In a marvellous reversal of the status quo, United have struggled to hold on to their best assets over recent seasons, while City have spent hundreds of millions building a side able to compete with Europe’s best.
Last season, City beat United in the semi-final of the FA Cup, going on to win the final and our first trophy in 35 years. Today there is a massive amount of schadenfreude revelling in the vanquishing of our neighbour. United are massively in debt, City are the wealthiest club in world football.
Yes our success is fuelled by Abu Dhabi’s petrodollars: but without such a cash injection we would never have caught up with the biggest clubs, however passionate and loyal our supporters. Are such financial injections bad for football? Only if they’re not happening to your club.
And our supporters are so very, very loyal. As another song goes, “we’re the only football team to come from Manchester.”
While United’s Old Trafford ground sits in the nearby City of Salford, and the club’s match day supporters include tens of thousands of glory hunters from across England and the world, City’s stadium, like the vast majority of our fans, lives proudly within the city limits.

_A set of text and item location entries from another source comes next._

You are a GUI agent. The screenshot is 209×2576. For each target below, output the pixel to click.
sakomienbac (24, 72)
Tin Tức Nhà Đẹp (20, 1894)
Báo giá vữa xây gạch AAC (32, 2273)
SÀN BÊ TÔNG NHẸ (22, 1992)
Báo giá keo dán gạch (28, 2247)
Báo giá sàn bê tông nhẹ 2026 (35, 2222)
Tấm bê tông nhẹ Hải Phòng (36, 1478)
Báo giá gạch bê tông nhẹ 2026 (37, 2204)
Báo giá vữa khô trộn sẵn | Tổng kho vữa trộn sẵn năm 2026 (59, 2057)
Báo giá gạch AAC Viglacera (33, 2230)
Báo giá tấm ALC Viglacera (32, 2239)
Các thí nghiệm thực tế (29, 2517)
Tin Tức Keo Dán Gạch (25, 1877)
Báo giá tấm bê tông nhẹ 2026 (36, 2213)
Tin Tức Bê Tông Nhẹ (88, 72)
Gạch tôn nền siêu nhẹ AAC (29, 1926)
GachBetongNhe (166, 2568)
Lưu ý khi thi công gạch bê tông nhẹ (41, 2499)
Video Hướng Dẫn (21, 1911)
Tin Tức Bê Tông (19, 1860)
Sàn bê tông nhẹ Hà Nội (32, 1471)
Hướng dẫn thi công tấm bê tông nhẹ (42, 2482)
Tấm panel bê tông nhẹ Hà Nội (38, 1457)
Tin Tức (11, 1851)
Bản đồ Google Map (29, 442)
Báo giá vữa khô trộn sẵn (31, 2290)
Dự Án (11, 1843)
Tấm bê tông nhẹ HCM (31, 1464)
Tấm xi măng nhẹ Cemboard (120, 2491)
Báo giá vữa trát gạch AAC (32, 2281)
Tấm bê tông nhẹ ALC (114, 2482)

As soon as it is released I will be buying Man City’s new DVD “Can We Play You Every Week?” and watching it, on repeat, for the rest of my life.
The sight of Sir Alex, the most successful manager in English football history, being serenaded with “you’re getting sacked in the morning” by his boisterous, hitherto easily dismissed “noisy neighbours” will live with me forever.
City fans have a song, first sung in the dark days of the late 90s when we playing in the third tier of English football: “Just like the fans that follow the Invisible Man, we’re not really here.” Well, today, we really are here.
The ground is shifting, an era is ending. The Blue Army is on the march.